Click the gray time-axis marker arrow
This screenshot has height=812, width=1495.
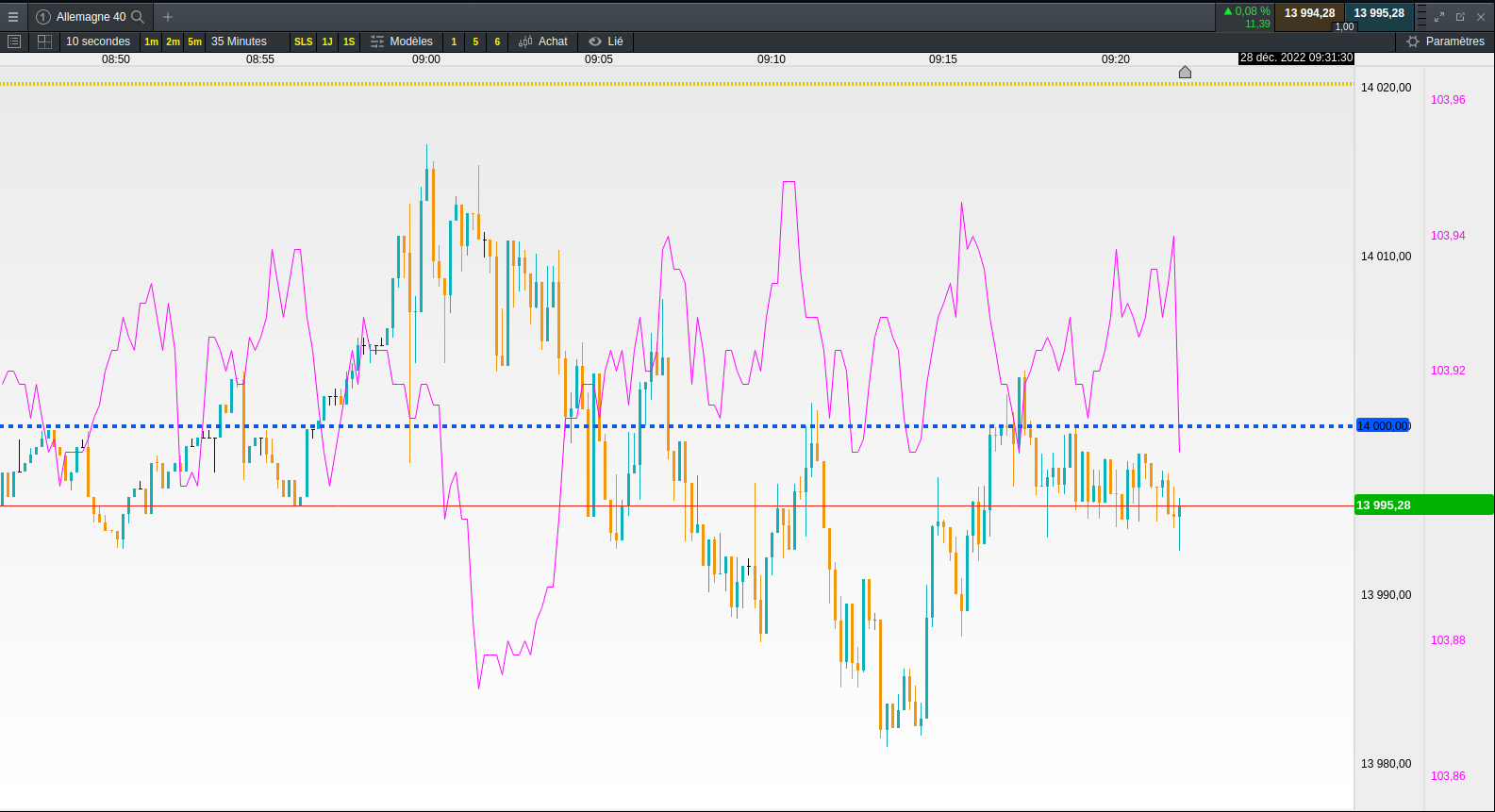point(1185,73)
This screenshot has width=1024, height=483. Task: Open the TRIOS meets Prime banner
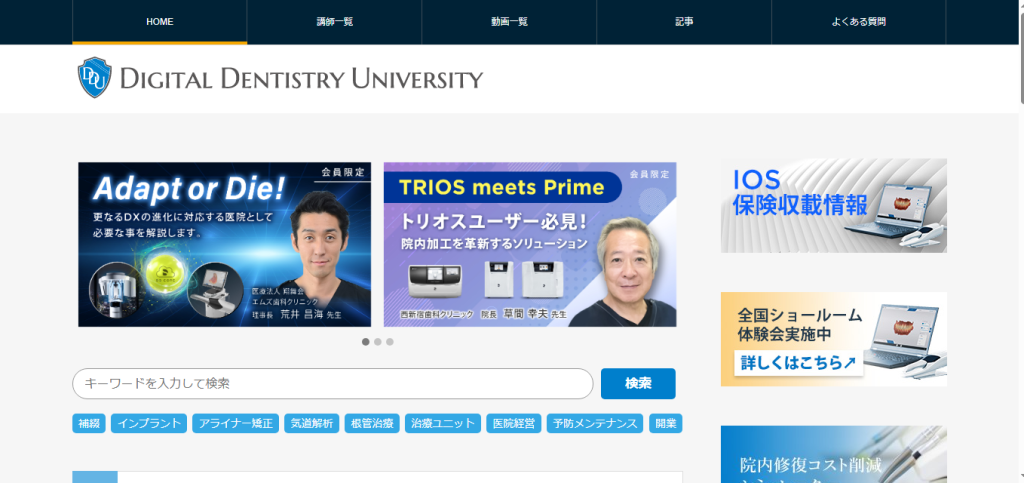(530, 244)
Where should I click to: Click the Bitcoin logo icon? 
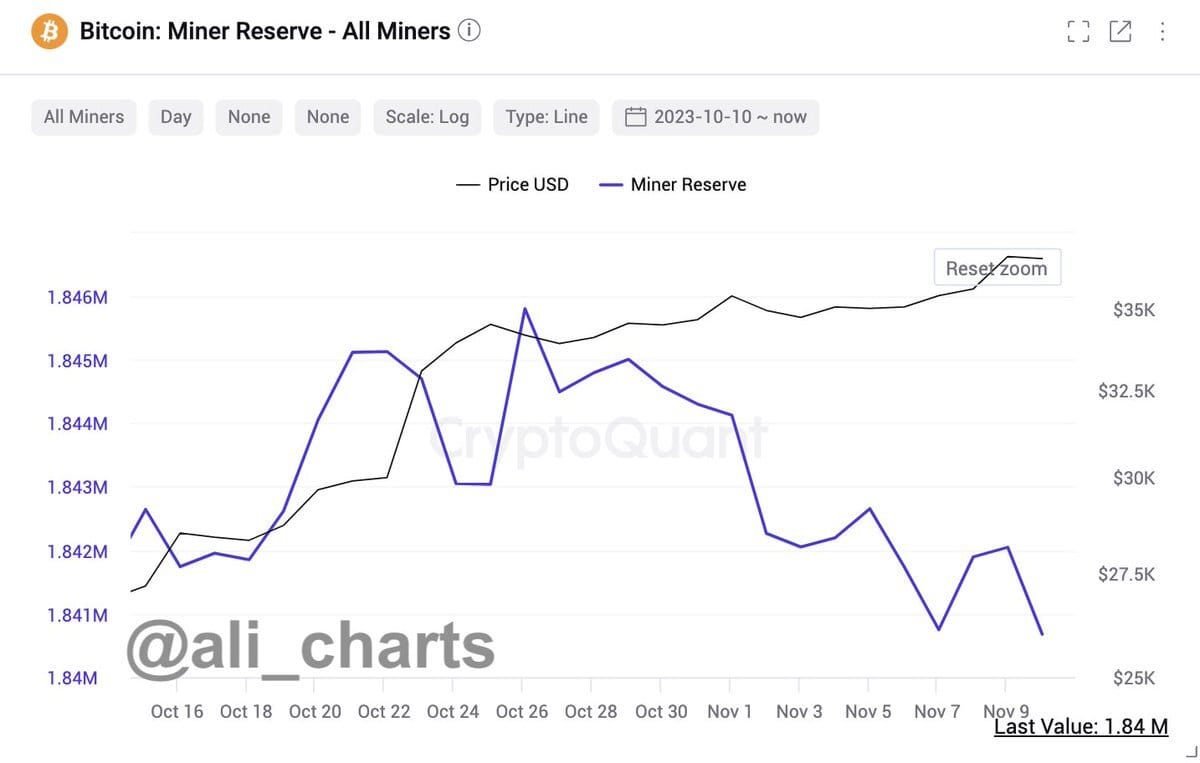pyautogui.click(x=49, y=32)
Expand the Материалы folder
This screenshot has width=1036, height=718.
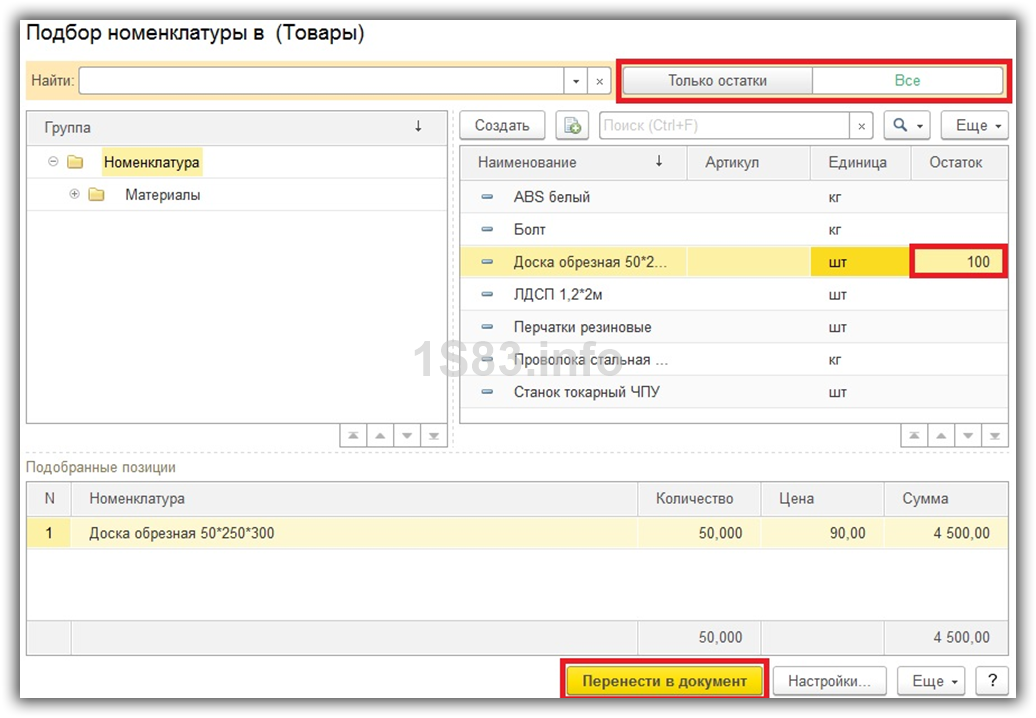tap(74, 195)
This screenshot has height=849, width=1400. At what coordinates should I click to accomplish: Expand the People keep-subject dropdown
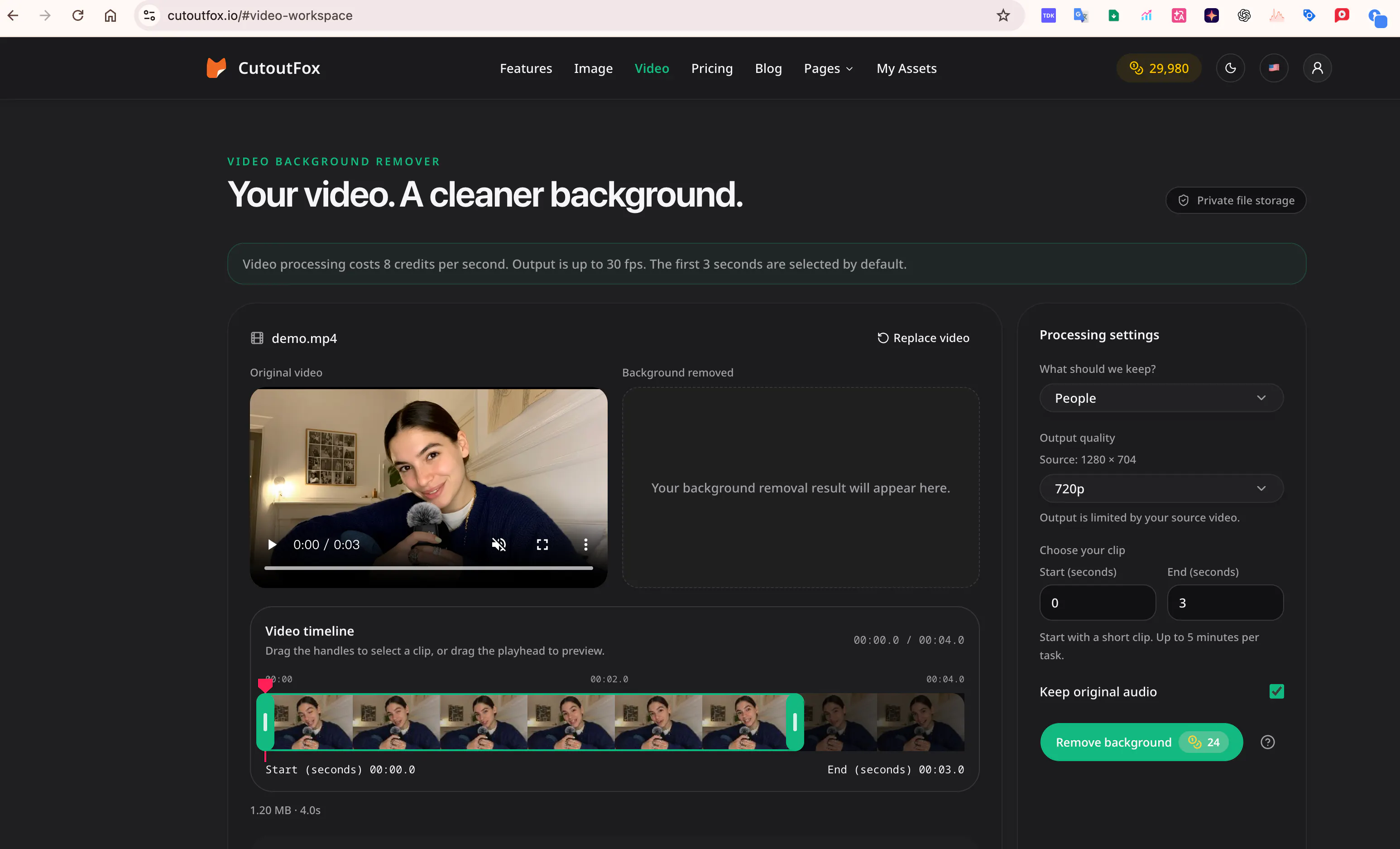point(1161,398)
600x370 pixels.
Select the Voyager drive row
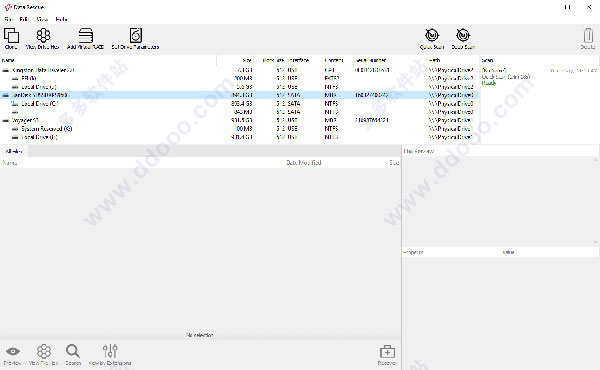[x=25, y=120]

---------------

> _TRY IT_: Return the material exactly as it reads, though without the pictures it holds.

> _REPLY_:
Click the gray time-axis marker arrow
This screenshot has height=812, width=1495.
point(1185,73)
This screenshot has width=1024, height=483. Task: Open the TRIOS meets Prime banner
(530, 244)
Where should I click to: Click the Bitcoin logo icon? 
pyautogui.click(x=49, y=32)
Expand the Материалы folder
This screenshot has width=1036, height=718.
tap(74, 195)
This screenshot has height=849, width=1400. At what coordinates should I click to accomplish: Expand the People keep-subject dropdown
point(1161,398)
600x370 pixels.
Select the Voyager drive row
[x=25, y=120]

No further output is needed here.